Friday, December 17, 2010

Copyright Abuse

I've been known to get a little handsy with copyrighted material sometimes, I admit it, and I think it makes me a bad person.

Owning ideas is always problematic for me, because I consider myself a creator of sorts. It's weird for me to come up with an idea and find out someone already had a similar idea, because it automatically forces me to defend my creative output, even if my idea was completely independent of the idea I might be criticized for stealing. I'm still a newb, an amateur, too, so I value people using my ideas as long as I get to see them externalized. I want people to take my ideas, frequently because I have more ideas than I have the talent, ambition, or interest to execute. Just the other day I had an idea for an mp3 player shaped like a wristwatch, which I feel could be tremendously well received with the right demographic. Take my idea, please!

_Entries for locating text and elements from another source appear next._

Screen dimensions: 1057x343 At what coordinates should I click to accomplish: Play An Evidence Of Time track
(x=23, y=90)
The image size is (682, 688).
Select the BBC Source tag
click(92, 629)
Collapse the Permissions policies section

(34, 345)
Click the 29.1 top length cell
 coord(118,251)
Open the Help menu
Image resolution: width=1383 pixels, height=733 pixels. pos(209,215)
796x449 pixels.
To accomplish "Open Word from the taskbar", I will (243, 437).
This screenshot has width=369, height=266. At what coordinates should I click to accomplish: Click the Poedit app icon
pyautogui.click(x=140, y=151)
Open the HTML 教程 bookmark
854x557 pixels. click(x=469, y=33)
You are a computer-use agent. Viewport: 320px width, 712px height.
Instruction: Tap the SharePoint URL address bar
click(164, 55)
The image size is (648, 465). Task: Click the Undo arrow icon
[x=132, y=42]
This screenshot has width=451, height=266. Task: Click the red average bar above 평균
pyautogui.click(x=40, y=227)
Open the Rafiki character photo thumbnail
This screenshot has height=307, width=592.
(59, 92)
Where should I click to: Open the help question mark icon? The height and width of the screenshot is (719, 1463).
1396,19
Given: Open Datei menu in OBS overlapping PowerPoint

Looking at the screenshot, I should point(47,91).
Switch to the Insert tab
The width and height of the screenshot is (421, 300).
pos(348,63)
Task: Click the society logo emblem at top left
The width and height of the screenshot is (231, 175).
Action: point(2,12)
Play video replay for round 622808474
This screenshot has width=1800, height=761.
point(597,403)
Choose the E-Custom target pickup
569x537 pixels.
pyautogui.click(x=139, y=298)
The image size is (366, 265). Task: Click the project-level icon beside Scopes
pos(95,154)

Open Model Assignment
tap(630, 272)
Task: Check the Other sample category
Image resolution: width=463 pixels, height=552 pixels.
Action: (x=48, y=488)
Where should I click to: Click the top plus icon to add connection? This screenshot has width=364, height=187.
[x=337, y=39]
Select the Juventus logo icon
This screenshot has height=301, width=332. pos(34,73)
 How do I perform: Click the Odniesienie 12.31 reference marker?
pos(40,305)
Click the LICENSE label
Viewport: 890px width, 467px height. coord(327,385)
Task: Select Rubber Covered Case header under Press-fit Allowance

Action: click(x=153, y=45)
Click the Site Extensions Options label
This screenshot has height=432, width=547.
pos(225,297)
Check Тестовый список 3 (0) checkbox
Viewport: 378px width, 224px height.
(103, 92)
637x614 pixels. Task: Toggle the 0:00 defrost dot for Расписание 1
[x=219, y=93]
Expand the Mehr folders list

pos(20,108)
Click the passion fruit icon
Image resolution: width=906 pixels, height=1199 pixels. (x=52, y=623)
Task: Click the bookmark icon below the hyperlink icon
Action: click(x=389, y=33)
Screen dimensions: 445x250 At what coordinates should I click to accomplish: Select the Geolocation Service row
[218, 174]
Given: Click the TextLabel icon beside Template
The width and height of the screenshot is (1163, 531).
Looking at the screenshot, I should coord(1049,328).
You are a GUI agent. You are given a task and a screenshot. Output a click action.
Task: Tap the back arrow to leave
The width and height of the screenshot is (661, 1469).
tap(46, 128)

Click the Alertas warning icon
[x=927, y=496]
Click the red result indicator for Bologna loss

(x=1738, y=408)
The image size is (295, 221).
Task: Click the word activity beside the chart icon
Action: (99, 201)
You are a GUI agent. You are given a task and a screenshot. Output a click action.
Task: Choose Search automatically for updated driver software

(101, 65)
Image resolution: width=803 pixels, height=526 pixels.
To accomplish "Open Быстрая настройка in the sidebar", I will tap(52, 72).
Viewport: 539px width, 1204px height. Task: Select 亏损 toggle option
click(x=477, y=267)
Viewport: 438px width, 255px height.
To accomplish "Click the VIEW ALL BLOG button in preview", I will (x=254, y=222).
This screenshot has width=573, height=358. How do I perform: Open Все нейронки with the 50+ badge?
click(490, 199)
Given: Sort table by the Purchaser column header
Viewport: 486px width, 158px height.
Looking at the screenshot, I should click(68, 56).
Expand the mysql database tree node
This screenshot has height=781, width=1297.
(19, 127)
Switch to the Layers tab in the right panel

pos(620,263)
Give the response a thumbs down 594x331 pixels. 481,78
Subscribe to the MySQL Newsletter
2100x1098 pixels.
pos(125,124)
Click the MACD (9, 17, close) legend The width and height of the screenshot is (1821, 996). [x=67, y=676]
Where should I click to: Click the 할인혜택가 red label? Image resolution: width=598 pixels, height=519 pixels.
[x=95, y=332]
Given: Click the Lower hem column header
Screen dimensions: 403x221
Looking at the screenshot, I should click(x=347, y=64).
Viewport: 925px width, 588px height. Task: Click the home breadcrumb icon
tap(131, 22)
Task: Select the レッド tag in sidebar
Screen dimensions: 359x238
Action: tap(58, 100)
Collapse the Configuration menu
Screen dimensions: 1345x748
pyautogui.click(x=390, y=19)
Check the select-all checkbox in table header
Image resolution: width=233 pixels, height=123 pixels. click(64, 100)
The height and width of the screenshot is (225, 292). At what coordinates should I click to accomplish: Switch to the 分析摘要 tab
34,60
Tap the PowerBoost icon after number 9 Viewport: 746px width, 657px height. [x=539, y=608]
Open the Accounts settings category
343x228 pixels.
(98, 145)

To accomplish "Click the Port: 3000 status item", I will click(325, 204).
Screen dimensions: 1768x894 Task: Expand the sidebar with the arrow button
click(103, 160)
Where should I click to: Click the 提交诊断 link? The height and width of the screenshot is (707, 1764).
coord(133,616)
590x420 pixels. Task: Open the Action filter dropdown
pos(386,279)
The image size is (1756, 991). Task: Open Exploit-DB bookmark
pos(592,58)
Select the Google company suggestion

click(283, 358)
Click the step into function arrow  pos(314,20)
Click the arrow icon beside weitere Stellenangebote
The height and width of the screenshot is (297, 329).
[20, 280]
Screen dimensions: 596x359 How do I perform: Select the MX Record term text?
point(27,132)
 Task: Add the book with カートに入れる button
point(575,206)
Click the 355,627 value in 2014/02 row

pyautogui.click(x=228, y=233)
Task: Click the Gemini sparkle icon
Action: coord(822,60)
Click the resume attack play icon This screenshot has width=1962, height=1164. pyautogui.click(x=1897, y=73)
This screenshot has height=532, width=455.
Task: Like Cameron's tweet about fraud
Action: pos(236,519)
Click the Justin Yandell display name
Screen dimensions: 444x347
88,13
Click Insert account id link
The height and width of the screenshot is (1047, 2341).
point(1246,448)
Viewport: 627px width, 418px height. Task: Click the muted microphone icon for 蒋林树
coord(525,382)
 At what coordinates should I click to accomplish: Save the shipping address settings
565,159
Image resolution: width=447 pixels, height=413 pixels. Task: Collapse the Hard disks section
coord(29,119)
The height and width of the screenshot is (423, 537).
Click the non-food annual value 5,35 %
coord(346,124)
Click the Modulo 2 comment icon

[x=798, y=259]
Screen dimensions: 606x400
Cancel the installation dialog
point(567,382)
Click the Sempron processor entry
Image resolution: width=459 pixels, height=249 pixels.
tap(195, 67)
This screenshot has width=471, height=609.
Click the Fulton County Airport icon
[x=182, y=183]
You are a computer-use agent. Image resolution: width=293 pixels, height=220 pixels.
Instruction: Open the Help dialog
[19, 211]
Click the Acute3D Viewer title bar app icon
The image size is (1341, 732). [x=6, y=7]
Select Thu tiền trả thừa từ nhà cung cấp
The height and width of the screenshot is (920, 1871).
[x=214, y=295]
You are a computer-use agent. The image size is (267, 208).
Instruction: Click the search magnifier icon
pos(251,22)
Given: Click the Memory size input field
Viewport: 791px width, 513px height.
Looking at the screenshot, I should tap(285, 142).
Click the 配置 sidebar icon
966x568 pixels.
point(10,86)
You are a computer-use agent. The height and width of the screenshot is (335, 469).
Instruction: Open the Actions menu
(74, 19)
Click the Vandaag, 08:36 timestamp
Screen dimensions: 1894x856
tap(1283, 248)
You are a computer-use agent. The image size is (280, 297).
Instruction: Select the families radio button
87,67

Of course, I'm examining this from the weirdest position, and the wrong viewpoint--that of an owner of an idea, rather than a lessee, or whatever the technical term would be that describes a librarian's relationship to information in his collection. Working in document delivery you'd think issues with copyright would be obvious to me, but our policies make things murkier. We're not allowed to copy whole books for patrons but we don't keep a comprehensive list of patron requests and our services are mostly free, so it isn't impossible for patrons to request and keep PDFs of whole journals if they wanted.

They'd be abusing the system, but that seems like fairly obvious (if slightly convoluted) abuse and I don't know how it works out.